Teaching Safe Sleep Practices in Shelters
Madison, Wisconsin - That the Salvation Army building on East Washington Ave. in Madison used to be a school is fitting, because the mothers of young children seeking shelter there are learning skills that can help keep their babies safe while they sleep.
American Family Children's Hospital safety and injury prevention educator Rishelle Eithun has been working with Salvation Army family shelter clients and staff to teach safe sleep practices to mothers whose greatest concern is where they will sleep that night, not how.
The initiative grew out of the Children's Hospital Safety Center's Safe to Sleep campaign, which was developed with input and financial support from Kohl's.

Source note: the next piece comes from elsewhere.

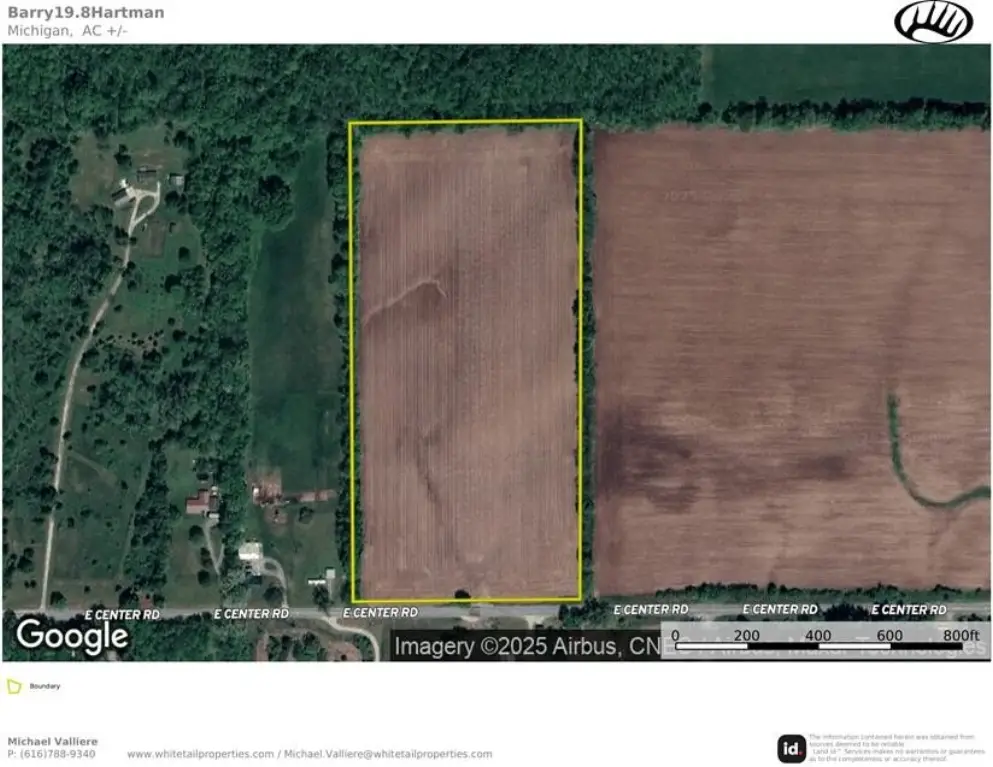
Task: Click the 400 mark on the scale bar
Action: (x=817, y=635)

"We brought together a task force of people and organizations that would be able to help us get a clear, consistent message to our community about the best practice safe sleep recommendations," Rishelle says. "The homeless shelter was one group that was invited to be part of our task force, and that is how BJ and I connected."
Safe Sleep Tips
- Lay your baby on their back to sleep to reduce the risk of SIDS (Sudden Infant Death Syndrome).
- Use a safe crib with a firm, tight-fitting mattress covered with a crib sheet and nothing else in it.
- To keep your baby warm, use a sleep sack (wearable blanket).
- Use a tight-fitting, firm mattress with a fitted crib sheet.
BJ is BJ Doran, who for the past nine years has worked to provide temporary shelter for homeless individuals and families. The East Washington Ave. facility where she works can accommodate about 100 people, and although she didn't have precise occupancy statistics, BJ suggests that every night is a busy one.
Local statistics on homelessness support that conclusion. In 2012, 3,382 individuals stayed at least one night in a Dane County shelter program. That figure includes 1,436 people in families, meaning at least one adult and one child together.
The Salvation Army is the intake point for all of them. Anyone who needs to stay in a Dane County shelter starts there. Doran gestures to the old St. Patrick's grade school classrooms, many of which have mattresses leaning against the walls that will be on the floors that night for people to use, and says during the cold nights of winter, when no one is turned away, the hallway floors are filled with cots and mattresses.
Families sleep on the second floor and can stay for 90 days. During that time BJ and her staff work to place them in permanent housing and help them find jobs, and also offer lessons in safe parenting techniques. Rishelle's experience with American Family Children's Hospital's Safe Kids Madison Coalition dovetailed perfectly with the Salvation Army's parenting initiatives, so BJ arranged to have Rishelle come to the family shelter every 90 days to talk about best-practice sleep environments.
"Keeping the environment free of pillows, blankets and toys, placing the baby on her back to sleep, and giving the baby her own sleep environment while keeping her within arm's reach," Rishelle says, recounting the lessons she passes along to the shelter clients.
Blankets for sleeping infants were common in the shelter.
"During the winter months more families were likely to use blankets to keep their babies warm," Rishelle says. "And we know blankets pose a suffocation hazard."
The solution? SleepSacks, which are blankets that infants wear like shirts. To see a baby in a SleepSack is to be reminded what the word "swaddling" means, as the garment winds around the child and attaches snugly, with no loose, hazardous material to spare.
"They're like a bag with arms," BJ jokes. "They keep the baby all cuddled up so she doesn't get tangled up in the blankets."
Providing distinct sleeping environments was another challenge at the family shelter, with few cribs and mothers who understandably want to keep their babies close, even while sleeping. But "co-sleeping" is another sleep hazard against which the Safety Center warns. In fact, in a study published in the August 2014 edition of Pediatrics, the American Academy of Pediatrics designated shared sleeping arrangements as the biggest cause of sleep-related infant deaths.
So Rishelle arranged to deliver Pack 'n' Plays to the shelter. Pack 'N' Plays are standalone, portable bassinets with fitted sheets that mothers can set up right next to their beds, allowing them to keep a close eye on their babies without the risks posed by both mother and child sharing a bed.
Any mother in the family shelter who wants a Pack 'N' Play can have one, and they can keep them when they leave the shelter.
"It would be something they would have to borrow," BJ says. "Here they can take it along with them."
"Families at the shelter lack resources when leaving," Rishelle adds. "The Kohl's Safe to Sleep program is able to provide Pack 'N' Plays for families in need of a safe sleep environment when they leave. The Pack 'n' Plays and SleepSacks help encourage these safe sleep practices."